The pound has been given a welcome boost above the euro since news broke earlier this week that Theresa May would be installed as British Prime Minister.
The British Pound to euro rate (GBP/EUR) rose to a best conversion of 1.21220 to cap what some analysts are calling a ‘remarkable corrective recovery’ from lows of 1.1583 last week. The EUR/GBP closed on Thursday at 83p.
While Sterling may be on track to sustain significant gains this week, most analysts agree that it may fall again next week ahead of a key meeting of the Bank of England.
EUR/GBP last month
‘Currency volatility the immediate concern’
The Minister for Agriculture Michael Creed said the most immediate concerns for exporters centre on euro-sterling exchange rates.
However, in the Dail this week he said that it should be noted that the fall in the value of sterling against the euro, while significant, is not unprecedented.
Nevertheless, he warned a sustained period of currency volatility could be of concern.

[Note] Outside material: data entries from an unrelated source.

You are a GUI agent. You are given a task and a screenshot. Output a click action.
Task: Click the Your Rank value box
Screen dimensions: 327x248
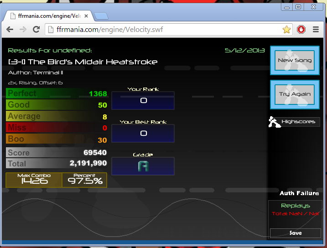[x=143, y=100]

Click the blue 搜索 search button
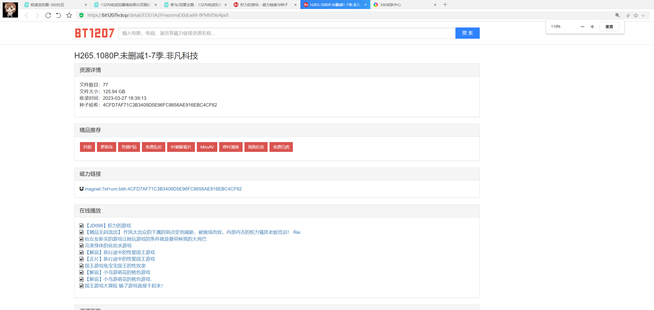pos(467,33)
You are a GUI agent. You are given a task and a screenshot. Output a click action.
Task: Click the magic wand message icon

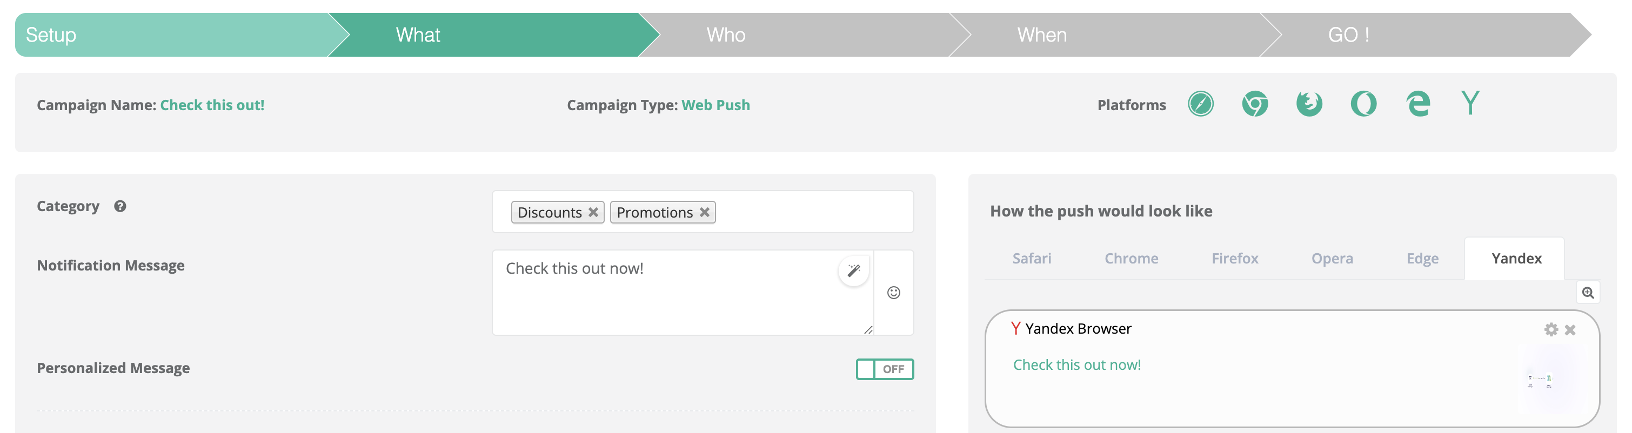tap(853, 271)
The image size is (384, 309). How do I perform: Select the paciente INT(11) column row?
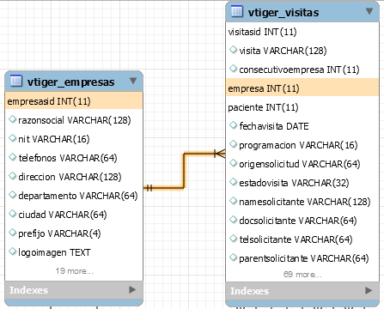tap(302, 107)
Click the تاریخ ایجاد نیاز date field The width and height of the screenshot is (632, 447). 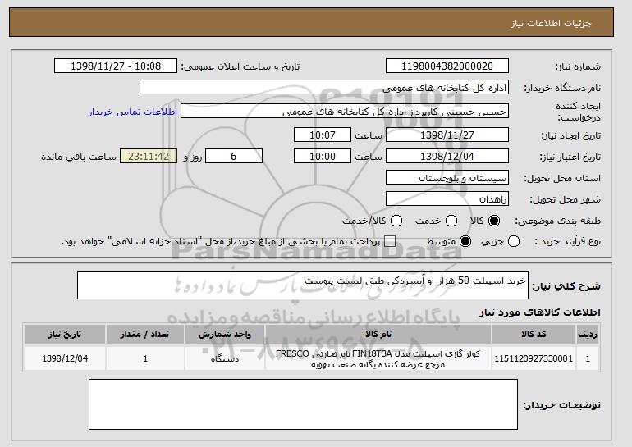[x=447, y=134]
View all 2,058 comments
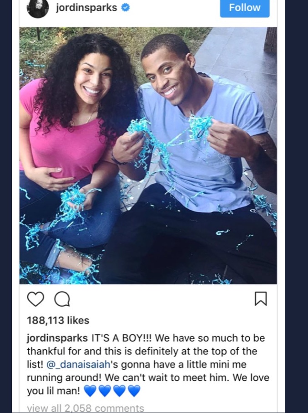Screen dimensions: 308x413 (86, 408)
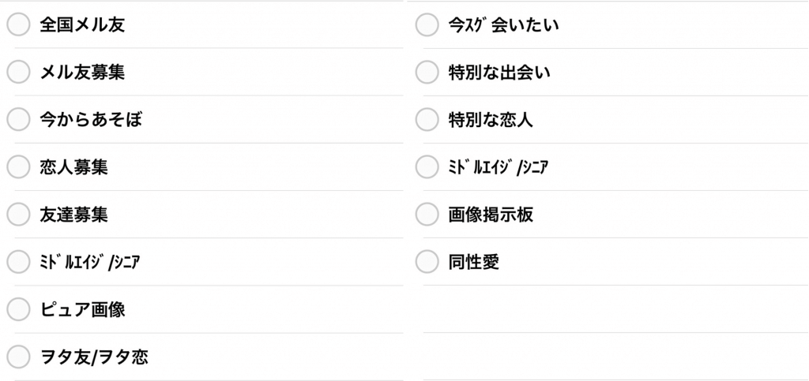Screen dimensions: 809x381
Task: Enable the 友達募集 radio option
Action: [x=18, y=214]
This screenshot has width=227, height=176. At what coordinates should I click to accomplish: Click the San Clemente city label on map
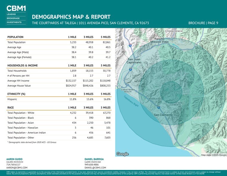163,115
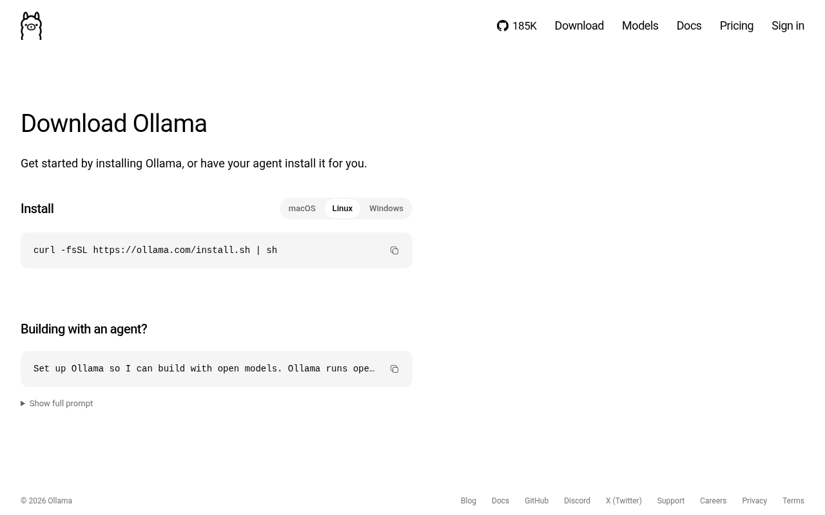
Task: Copy the curl install command
Action: 394,250
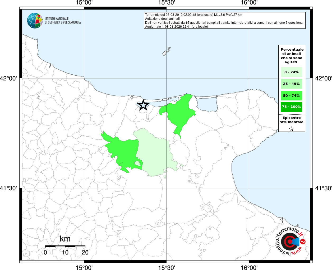Click the Terremoto info text box
The image size is (332, 270).
(x=225, y=21)
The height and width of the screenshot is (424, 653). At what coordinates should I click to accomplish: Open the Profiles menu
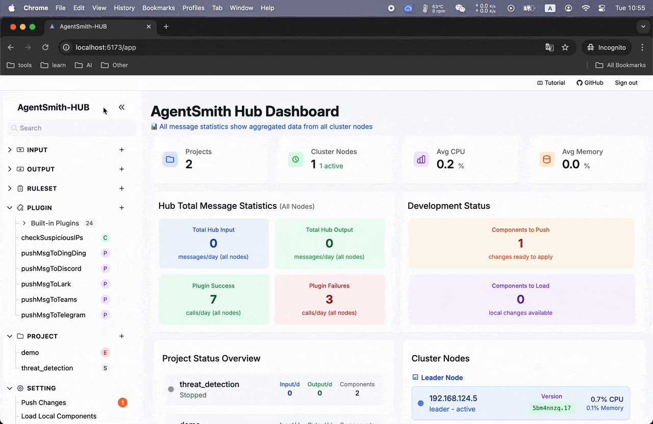(193, 8)
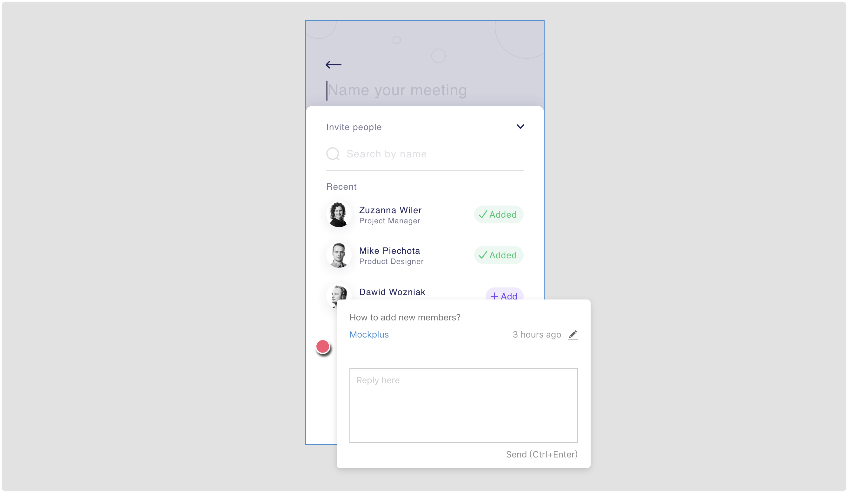Image resolution: width=848 pixels, height=493 pixels.
Task: Click the Mockplus hyperlink in thread
Action: tap(368, 334)
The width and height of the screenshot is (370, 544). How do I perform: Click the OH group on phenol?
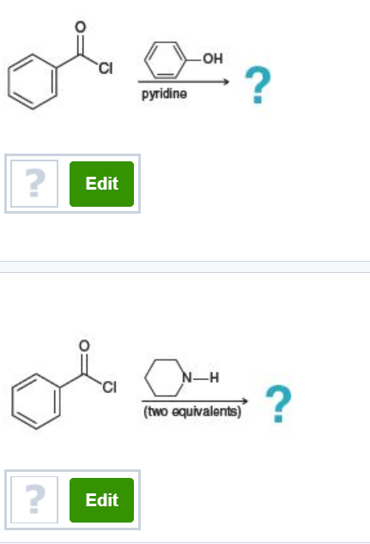[213, 58]
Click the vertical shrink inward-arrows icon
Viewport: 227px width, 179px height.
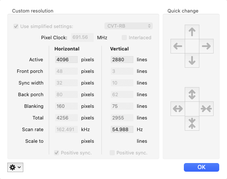(x=192, y=123)
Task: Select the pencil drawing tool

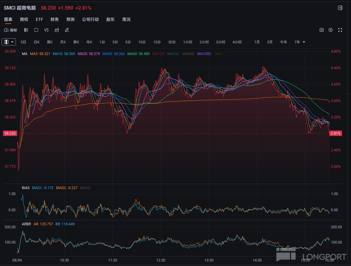Action: [x=67, y=30]
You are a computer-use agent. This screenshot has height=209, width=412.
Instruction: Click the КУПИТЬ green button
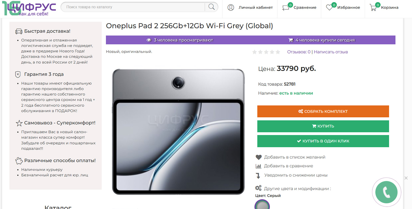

In that regard, he said the Central Bank of Ireland has pre-established contingency plans to deal with market volatility surrounding the referendum result.
Impact
The decision of the UK to leave the European Union creates considerable challenges for the agrifood sector.
The UK is by far our largest trading partner. Last year we exported almost €5.1 billion worth of agricultural products.
This included more than €1.1 billion in beef products and almost €970 million in dairy products. Ireland is also the United Kingdom’s largest destination for its food exports which were worth €3.8 billion last year.
Currently, this bilateral trade takes place on the basis of harmonised EU rules on animal and public health and labelling, without complex certification, quota limits or customs duties and tariffs.
Furthermore, it is underpinned by the vital support of the CAP budget, to which the United Kingdom is a significant net contributor.